# Perdido River Bass



## auguy7777

Went to Perdido this past Saturday. Water was still high and highly stained. Temps were right around 80 degrees and the bass bite was slow and methodical to say the best. We landed 10 bass, with the biggest being a 4.6. I personally lost 3 fish at the boat that were all over 3 pounds. Most of the bites came about 3 miles south of Seminole landing going out into the Perdido Bay. I say if every fish that we hooked into and seen and would've actually landed, we could've had a 15 lb bag. The fish bit in bunches when you found em, but man you had to drag them soft plastics in front of their faces. The big one came on a lizard and most of the others were on chartruese trick worms. I've been having issues with my camera recentlly, so unfortunately, no pics of the big girl. But, her tail was all bloodied up and looked like she had been spawning. Hell who knows with this weather? Perdido is a great fishery, going back soon.


----------



## SpeckWrecker

Yea it is a great fishery some people dont believe because they just simply havent fished it more times thn not u will be finesse fishin like i have always done there jigs and light or weightless worms lol the fish r there just gotta have an idea and i caught a few friday on some weightless trick worms rangin from 2 to 3.5 lbs and all were fat bellied females and the 3.5 had a bloody tail also so idk whats goin on with that lol


----------



## nojerseydevil

auguy7777 said:


> Went to Perdido this past Saturday. Water was still high and highly stained. Temps were right around 80 degrees and the bass bite was slow and methodical to say the best. We landed 10 bass, with the biggest being a 4.6. I personally lost 3 fish at the boat that were all over 3 pounds. Most of the bites came about 3 miles south of Seminole landing going out into the Perdido Bay. I say if every fish that we hooked into and seen and would've actually landed, we could've had a 15 lb bag. The fish bit in bunches when you found em, but man you had to drag them soft plastics in front of their faces. The big one came on a lizard and most of the others were on chartruese trick worms. I've been having issues with my camera recentlly, so unfortunately, no pics of the big girl. But, her tail was all bloodied up and looked like she had been spawning. Hell who knows with this weather? Perdido is a great fishery, going back soon.

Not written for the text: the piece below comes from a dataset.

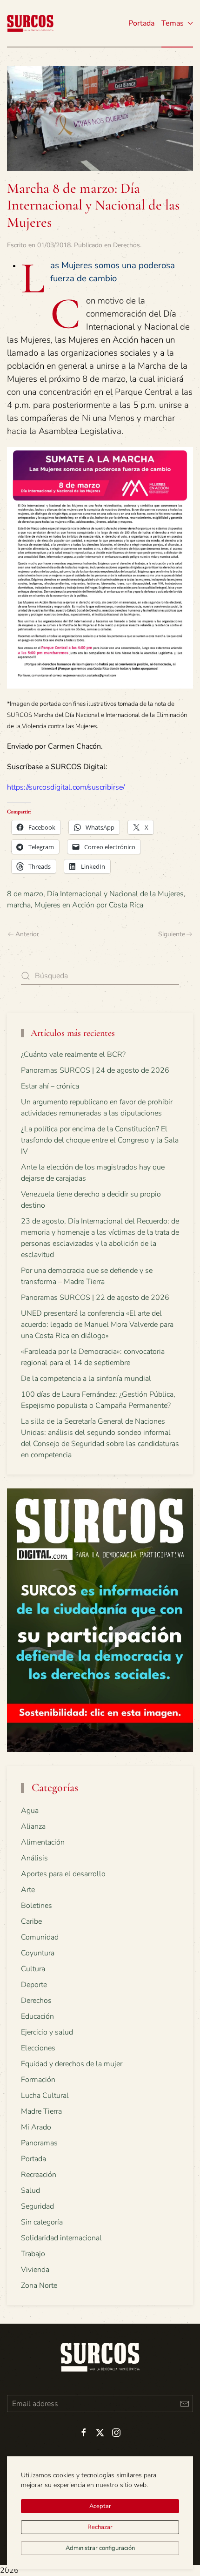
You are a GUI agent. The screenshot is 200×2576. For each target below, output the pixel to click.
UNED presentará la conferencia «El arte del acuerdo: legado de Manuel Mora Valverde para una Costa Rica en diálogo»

 I've never been out there. Where did you launch? Do you need an Alabama fresh and saltwater fishing license? 

NJD


----------



## Cap-N-Wahoo

As far as I know since the Florida side ramp has no access these days, you can only launch from the bama side (I launch at the Seminole ramp)therefore need the bama lic. I fish there with only the bama freshwater and haven't had a problem. You do need to have a fla lic if you fish the east side of the river though. If you intend to take saltwater fish though you will need the Saltwater lic. I'm not sure of the saltwater/freshwater boundary, but I think its hwy 98.


----------



## Amarillo Palmira

Alabama law is different than Florida law when it comes down to what license you need for what fish. While Florida law is basically about what you are targeting (within reason), Alabama law has more to do with where you are fishing. Plus their licenses all expire at the end of August so you may as wait until Sept 1 to get one.


----------



## SpeckWrecker

You can launch at sand landing on perdido river management area its in florida but only problem is goin down river there is a log jam aftr rubys boat launch which is also open to the public in florida that continously gets jammed so some days u can get by some days u cant i launch at seminole boat ramp ur supposed to stay on ur side whatever license u have either florida or alabama but no one ever plays by those rules on that river it doesnt matter where u launch and there is never fwc up there by seminole or rubys or san landin anyways ive never ever seen one


----------



## SpeckWrecker

And saltwater freshwater boundary when you get a ticket for license they write down what boat your in what lure your using what color your using where your fishing and they will ask u straight up what your fishin for so basically if ur fishin with a worm on a bassboat ur freshwater fishin lol


----------



## Cap-N-Wahoo

I've had bama fish and game..ask for lic will sitting at the Seminole ramp. May have been over zealous but they wanted a bama lic for launching in bama waters


----------



## auguy7777

It seems like most these Perdido threads turn into these fishing license questions. i've been checked on the florida side. I had my Florida license when the bama fwc checked me, but he asked me what ramp I used. I had used seminole, but I had a bama license too, so i was good. He told me you better have the license for the ramp you launched out of and the side you are fishing....


----------



## Cap-N-Wahoo

He he, of course it comes down to lic. Sept 1 is just around the corner and we all are ready to buy our new lic and fish the heck out of perdido, I know I am. Looking forward to new fresh reports.


----------



## stuckinthetrees

when i lived on the river, i seen Alabama marine police out there twice, once on new years, once on the 4th of july. i have seen them one time since, down by reeder lake. they didnt bother with me tho. i have seen FWC at sand landing 4 times parked at the ramp. Checked me everytime. I have seen FWC several time down past seminole, but never been stopped by them.


----------



## gadget149

*Perdido fishing*

Oh ya! FWC out there all the time. Only time you see AWC is at seminole landing or there is a problem on the water! Rubies is a good launch when the river is up, just don't like the launch when river is down. Steep and at an angle. Also your stuff will be save at Rubies never had any problems as some have said in the past?? You can call Rubies for log jam report and fishing report?? I've pulled a few logs out my self with rope no saw needed..


----------



## SpeckWrecker

How much does it cost to launch at rubys


----------



## stuckinthetrees

i think its 5 bucks


----------



## gadget149

Rubies has a facebook account. Todays report is the log jam is cleared. Message them for daily updates. They have bait most of the time. Phone# 944-2537


----------



## rgs Tile

Well it seems to me the new boat ramp has screwed up lots of good fishing . It's like a freeway trying to the main river. Yesterday I slipped off into Black Lake for some peace and quiet . got one small fight. Lots of Gar. Eating up the game fish. 
Good luck.


----------



## SurfRidr

Nice zombie post resurrection for your first post!


----------